- GIVEN PROBLEM
State whether each of the following statements agrees with the light_deep_ai project description, answering yes or no and quoting the exact words of the description that decide it. (a) The installation steps include installing graphviz through apt-get. (b) The listed dependencies require TensorRT version 8.0 or later. (c) In the model optimization example, graph tracing must be run as a separate step before graph_optim_from_module is called.

------ EXCERPT TO READ ------

Skip to main content

Light AI tools developed by Gang Zhang

Project description

light_deep_ai: Deep AI modules developed by MOGO RTX team, aims to accelerate the distributed training, int8-aware distributed training, distributed evaluation and inference, model tracing and optimization, and TensorRT deployment.

1 Dependency

torch>=1.10.0
tensorrt>=7.0
graphviz

2 Installation

pip3 install graphviz
apt-get install graphviz
python3 setup.py install

3 Examples

3.1 Graph Tracing and Model Optimization
import torch
import torch.nn as nn
import torch.nn.functional as F

import light_deep_ai


class conv3x3_bn_relu(nn.Module):
    def __init__(self, in_planes, out_planes, stride=1, dilation=1, groups=1):
        super(conv3x3_bn_relu, self).__init__()
        self.net = nn.Sequential(
            nn.Conv2d(in_planes, out_planes, kernel_size=3, stride=stride, padding=dilation, dilation=dilation, groups=groups, bias=False),
            nn.BatchNorm2d(out_planes),
            nn.ReLU(inplace=True)
        )
    
    def forward(self, x):
        x1 = self.net(x)
        return x1


class Model(nn.Module):
    def __init__(self):
        super(Model, self).__init__()
        self.net = nn.Sequential(
            conv3x3_bn_relu(64, 64),
            conv3x3_bn_relu(64, 64)
        )
    
    def forward(self, x):
        x1 = self.net(x)
        return x1

model = Model()
model.eval()
model.cuda()

input_data = torch.randn(1, 64, 1024, 1024).cuda()

# graph tracing
model_fx = light_deep_ai.graph_tracer.ad_trace.graph_trace(model, function_name=None)

# Model Optimization
# conduct graph tracing in graph_optim_from_module automatically
model_fx_optim = light_deep_ai.graph_tracer.graph_utils.graph_optim_from_module(model, function_name=None, sample_inputs=(input_data,))
3.2 Quantization-Aware Training
import torch
import torch.nn as nn
import torch.nn.functional as F

import light_deep_ai


class conv3x3_bn_relu(nn.Module):
    def __init__(self, in_planes, out_planes, stride=1, dilation=1, groups=1):
        super(conv3x3_bn_relu, self).__init__()
        self.net = nn.Sequential(
            nn.Conv2d(in_planes, out_planes, kernel_size=3, stride=stride, padding=dilation, dilation=dilation, groups=groups, bias=False),
            nn.BatchNorm2d(out_planes),
            nn.ReLU(inplace=True)

------ DATA SUPPLIED ------

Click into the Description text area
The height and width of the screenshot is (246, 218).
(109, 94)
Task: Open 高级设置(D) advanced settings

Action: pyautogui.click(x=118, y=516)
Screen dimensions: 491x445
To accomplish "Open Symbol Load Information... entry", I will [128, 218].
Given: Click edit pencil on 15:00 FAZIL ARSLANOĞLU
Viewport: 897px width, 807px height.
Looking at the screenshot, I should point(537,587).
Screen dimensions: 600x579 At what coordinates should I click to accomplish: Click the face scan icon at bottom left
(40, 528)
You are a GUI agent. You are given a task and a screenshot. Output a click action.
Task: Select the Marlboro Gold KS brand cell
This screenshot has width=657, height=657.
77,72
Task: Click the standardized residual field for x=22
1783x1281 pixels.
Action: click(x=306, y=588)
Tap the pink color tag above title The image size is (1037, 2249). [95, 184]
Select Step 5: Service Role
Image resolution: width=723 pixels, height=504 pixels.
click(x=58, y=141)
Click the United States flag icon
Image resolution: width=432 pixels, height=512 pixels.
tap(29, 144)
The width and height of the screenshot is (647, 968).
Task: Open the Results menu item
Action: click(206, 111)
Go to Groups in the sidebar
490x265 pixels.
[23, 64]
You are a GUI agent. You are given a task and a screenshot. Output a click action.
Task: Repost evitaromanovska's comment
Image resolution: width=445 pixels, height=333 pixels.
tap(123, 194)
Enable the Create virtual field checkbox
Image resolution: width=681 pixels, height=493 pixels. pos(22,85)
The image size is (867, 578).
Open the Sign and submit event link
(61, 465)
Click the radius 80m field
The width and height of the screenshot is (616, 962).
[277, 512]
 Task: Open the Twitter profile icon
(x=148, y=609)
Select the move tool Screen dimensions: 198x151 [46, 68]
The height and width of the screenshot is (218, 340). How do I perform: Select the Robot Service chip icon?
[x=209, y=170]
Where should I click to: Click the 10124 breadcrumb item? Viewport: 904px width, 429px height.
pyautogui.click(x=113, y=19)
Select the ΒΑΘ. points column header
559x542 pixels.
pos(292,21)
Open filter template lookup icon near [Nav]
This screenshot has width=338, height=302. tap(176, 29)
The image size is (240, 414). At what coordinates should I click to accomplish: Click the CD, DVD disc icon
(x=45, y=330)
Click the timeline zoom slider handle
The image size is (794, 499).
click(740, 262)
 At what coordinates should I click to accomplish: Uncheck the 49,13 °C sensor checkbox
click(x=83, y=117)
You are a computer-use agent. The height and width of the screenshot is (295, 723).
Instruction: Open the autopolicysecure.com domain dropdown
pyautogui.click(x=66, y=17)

------

- CORRECT RESULT
(a) Yes: "apt-get install graphviz".
(b) No: "tensorrt>=7.0".
(c) No: "conduct graph tracing in graph_optim_from_module automatically".